Exercise goal: Transcribe all the records exactly and omit any images they hold.

[Stored data entries]
━━━━━━━━━━

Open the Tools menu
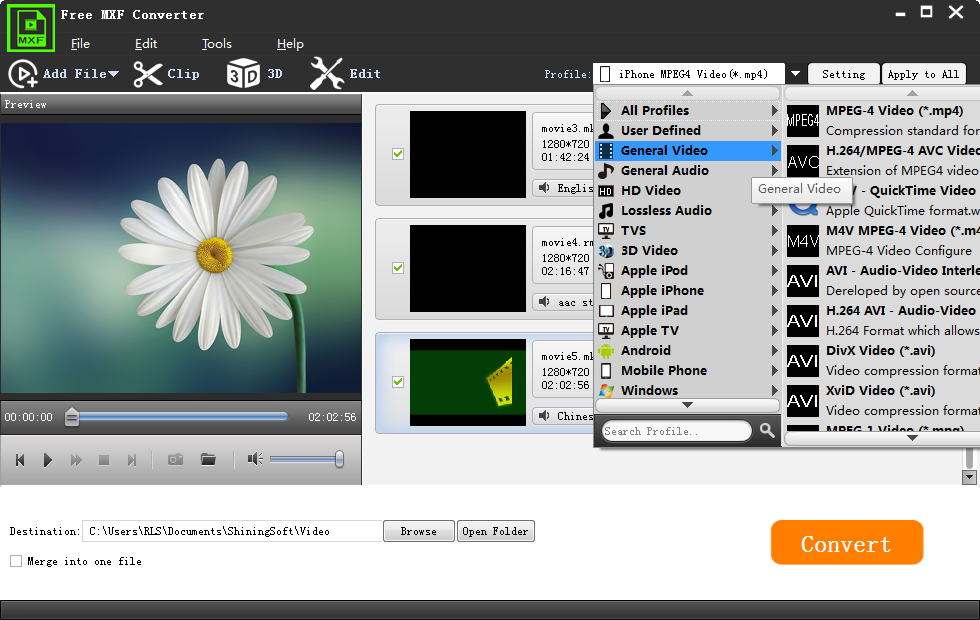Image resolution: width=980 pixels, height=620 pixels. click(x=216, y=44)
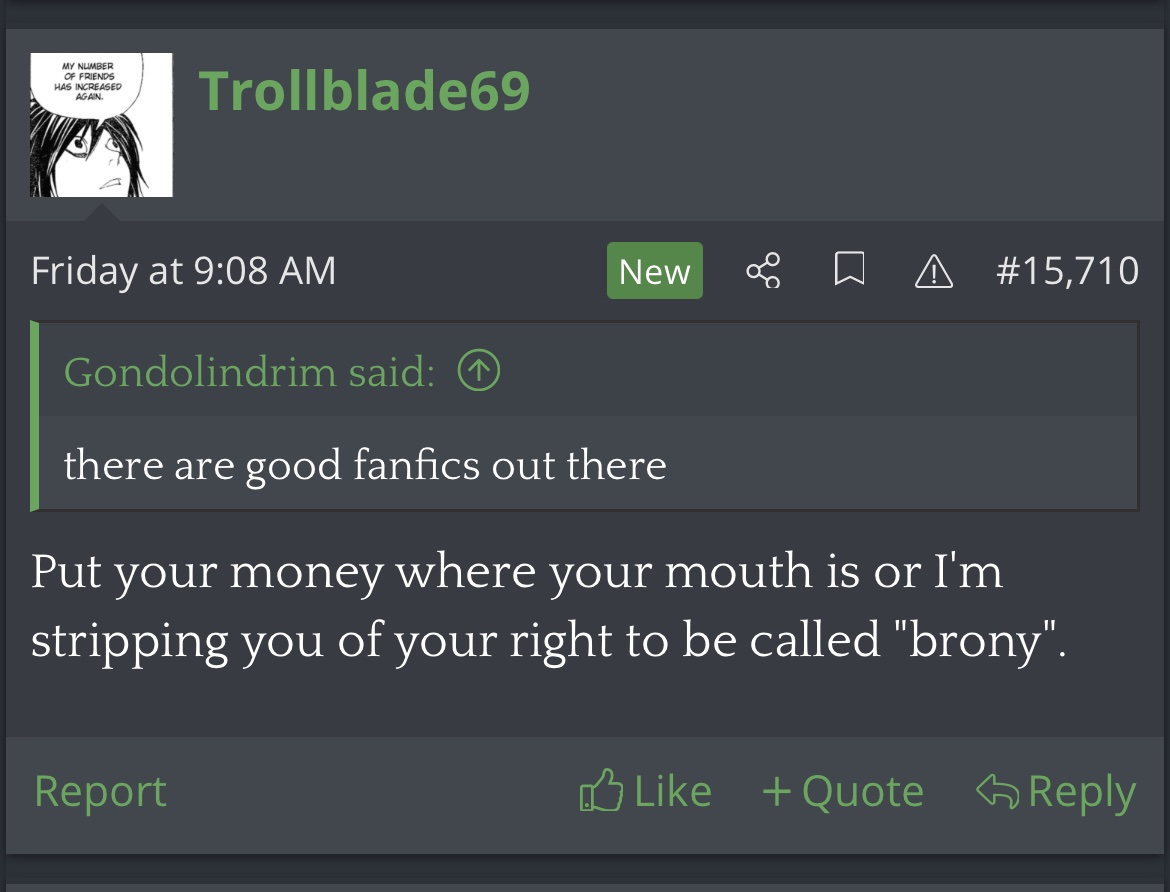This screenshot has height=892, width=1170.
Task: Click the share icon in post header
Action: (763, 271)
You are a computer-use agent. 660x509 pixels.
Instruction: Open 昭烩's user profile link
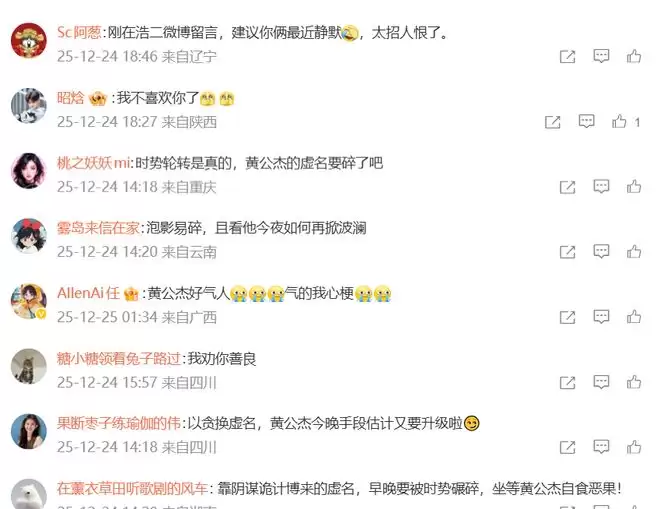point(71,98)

━━━━━━━━━━

Expected answer:
Open the Tools menu
Image resolution: width=980 pixels, height=620 pixels. click(x=216, y=44)
This screenshot has height=892, width=1170.
Task: Click the share icon in post header
Action: (763, 271)
You are a computer-use agent. 660x509 pixels.
Instruction: Open 昭烩's user profile link
point(71,98)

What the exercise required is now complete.